When "height" occurs in a line of the material, copy that line.

Data ▸
━━━━

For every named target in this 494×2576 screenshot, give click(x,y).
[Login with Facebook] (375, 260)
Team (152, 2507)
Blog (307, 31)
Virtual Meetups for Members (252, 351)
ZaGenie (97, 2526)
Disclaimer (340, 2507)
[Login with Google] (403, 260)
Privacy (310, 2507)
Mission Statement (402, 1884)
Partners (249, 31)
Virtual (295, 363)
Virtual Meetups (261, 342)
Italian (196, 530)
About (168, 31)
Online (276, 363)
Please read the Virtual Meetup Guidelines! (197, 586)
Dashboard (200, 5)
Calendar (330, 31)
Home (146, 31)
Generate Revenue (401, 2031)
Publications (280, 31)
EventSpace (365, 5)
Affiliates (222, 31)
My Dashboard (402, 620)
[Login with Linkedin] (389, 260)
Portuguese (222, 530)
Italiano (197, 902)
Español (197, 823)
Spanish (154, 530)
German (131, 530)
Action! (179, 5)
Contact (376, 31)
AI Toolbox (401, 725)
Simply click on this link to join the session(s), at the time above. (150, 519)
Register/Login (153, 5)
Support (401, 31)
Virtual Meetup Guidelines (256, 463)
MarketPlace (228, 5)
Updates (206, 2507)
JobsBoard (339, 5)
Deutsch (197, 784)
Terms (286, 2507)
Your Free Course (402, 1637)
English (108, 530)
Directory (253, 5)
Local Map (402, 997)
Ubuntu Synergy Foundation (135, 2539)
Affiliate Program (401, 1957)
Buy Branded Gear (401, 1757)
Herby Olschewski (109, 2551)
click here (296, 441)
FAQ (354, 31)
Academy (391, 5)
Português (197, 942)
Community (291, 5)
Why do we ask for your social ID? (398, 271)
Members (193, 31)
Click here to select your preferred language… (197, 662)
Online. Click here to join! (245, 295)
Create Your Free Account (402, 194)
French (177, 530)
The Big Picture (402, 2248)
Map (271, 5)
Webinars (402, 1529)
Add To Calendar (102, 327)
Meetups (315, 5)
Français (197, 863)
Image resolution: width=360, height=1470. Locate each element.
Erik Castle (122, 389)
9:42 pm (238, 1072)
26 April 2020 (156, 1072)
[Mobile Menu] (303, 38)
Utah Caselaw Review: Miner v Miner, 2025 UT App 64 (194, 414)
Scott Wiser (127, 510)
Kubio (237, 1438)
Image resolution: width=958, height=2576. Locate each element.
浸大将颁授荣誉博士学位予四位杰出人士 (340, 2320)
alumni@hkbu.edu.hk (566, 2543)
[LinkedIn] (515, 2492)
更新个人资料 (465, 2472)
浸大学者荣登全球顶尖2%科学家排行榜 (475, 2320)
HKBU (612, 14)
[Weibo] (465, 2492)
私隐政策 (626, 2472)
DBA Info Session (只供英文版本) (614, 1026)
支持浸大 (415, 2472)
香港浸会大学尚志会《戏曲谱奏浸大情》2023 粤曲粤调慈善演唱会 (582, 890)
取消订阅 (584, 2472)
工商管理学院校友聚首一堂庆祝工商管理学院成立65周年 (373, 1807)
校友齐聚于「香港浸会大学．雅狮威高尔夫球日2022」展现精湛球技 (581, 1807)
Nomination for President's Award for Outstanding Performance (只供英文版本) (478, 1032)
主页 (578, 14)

━━━━

Exercise output ▸
Image resolution: width=360, height=1470. Locate each element.
Image resolution: width=958, height=2576. Locate each element.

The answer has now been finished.